6. The plasma display panel as claimed in claim 1, wherein the black material is selected from the group consisting essentially of TiO, CuO, NiO, MnO2, Cr2O3, Fe2O3, carbon black, and combinations thereof.

7. The plasma display panel as claimed in claim 1, wherein the black peripheral portion is formed to a thickness of about 5 to about 50 μm.

8. The plasma display panel as claimed in claim 1, wherein a width of the black peripheral portion is about 10 to about 50 mm.

9. A display filter, comprising:

a black peripheral portion,

wherein the black peripheral portion is formed of a black treatment layer that includes a black material and a polymer composition.

10. The display filter as claimed in claim 9, further comprising:

a transparent substrate having a first surface on which the black peripheral portion is formed; and

an electromagnetic shielding layer disposed on the transparent substrate and on the black peripheral portion.

11. The display filter as claimed in claim 10, further comprising a selective absorption layer and a reflection prevention layer disposed on a second surface of the transparent substrate.

12. The display filter as claimed in claim 9, wherein the black material is selected from the group consisting essentially of TiO, CuO, NiO, MnO2, Cr2O3, Fe2O3, carbon black, and combinations thereof.

13. The display filter as claimed in claim 9, wherein the polymer composition is polymerizable by light or heat, and includes polyurethane oligomer, methacrylic acid, acrylic acid, photo initiator, and silica gel.

14. The display filter as claimed in claim 13, wherein the black treatment layer includes from about 1 to about 10 parts by weight of the black material with respect to 100 parts by weight of the polymer composition.

15. A black treatment layer comprising:

a black material; and

a polymer composition, the polymer composition being polymerizable by light or heat.

16. The black treatment layer as claimed in claim 15, wherein the polymer composition includes polyurethane oligomer, methacrylic acid, acrylic acid, photo initiator, and silica gel.

17. The black treatment layer as claimed in claim 16, wherein a ratio of the black material to the polymer composition is in the range of about 1:100 to about 10:100 parts by weight.

18. The black treatment layer as claimed in claim 15, wherein the black material is selected from the group consisting essentially of TiO, CuO, NiO, MnO2, Cr2O3, Fe2O3, carbon black, and combinations thereof.

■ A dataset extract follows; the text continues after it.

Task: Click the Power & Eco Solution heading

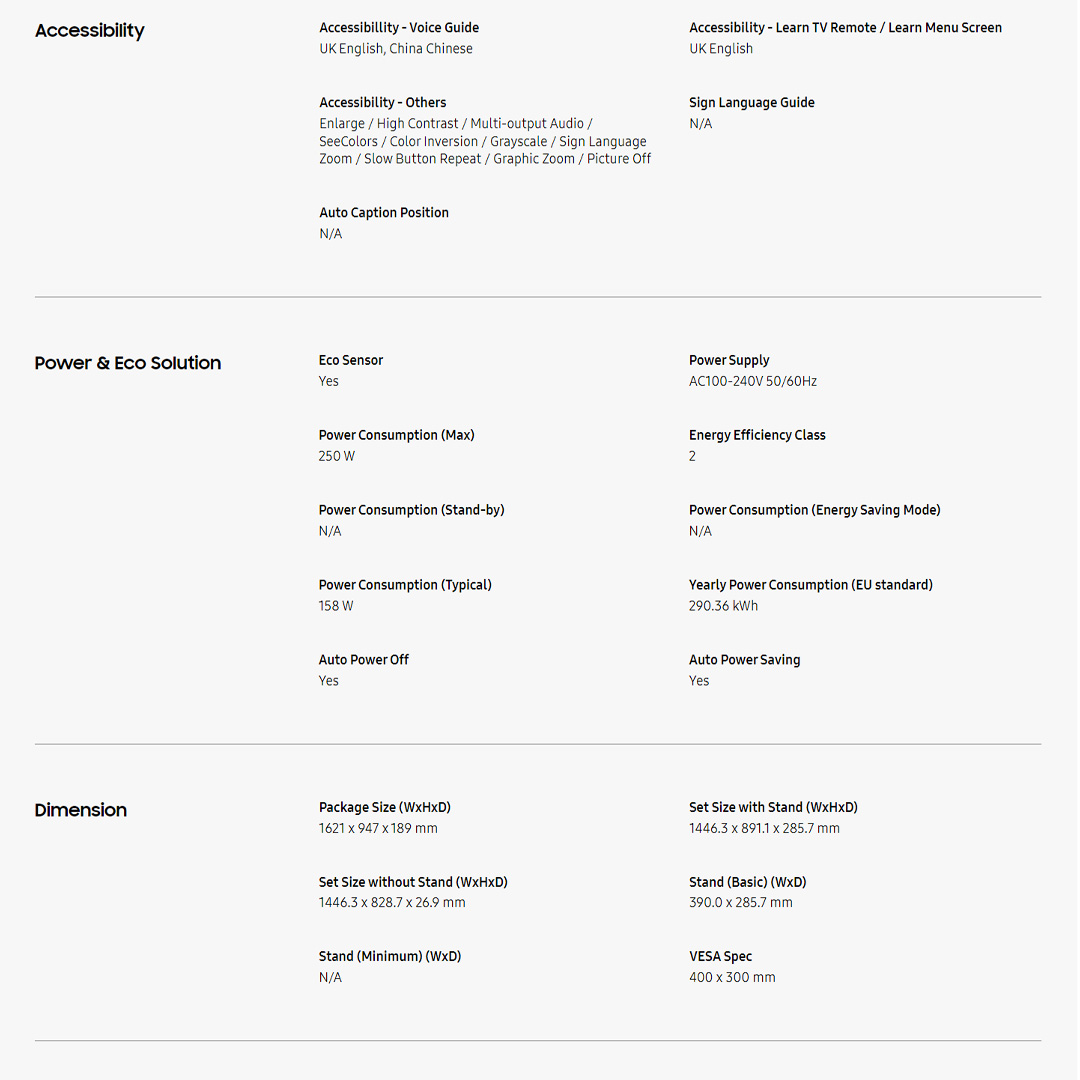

19. A method of fabricating a display filter, the method comprising:

forming a black peripheral portion by stacking and polymerizing a black treatment layer on a surface of a transparent substrate, the black treatment layer disposed along a peripheral portion of the transparent substrate, wherein the black treatment layer includes: a black material; and a polymer composition, the polymer composition being polymerizable by light or heat.

20. The method as claimed in claim 19, wherein the polymer composition is polymerizable by light and polymerizing includes irradiating ultraviolet light having an energy of about 100 to about 1000 mJ onto the black treatment layer for about 5 to about 30 seconds.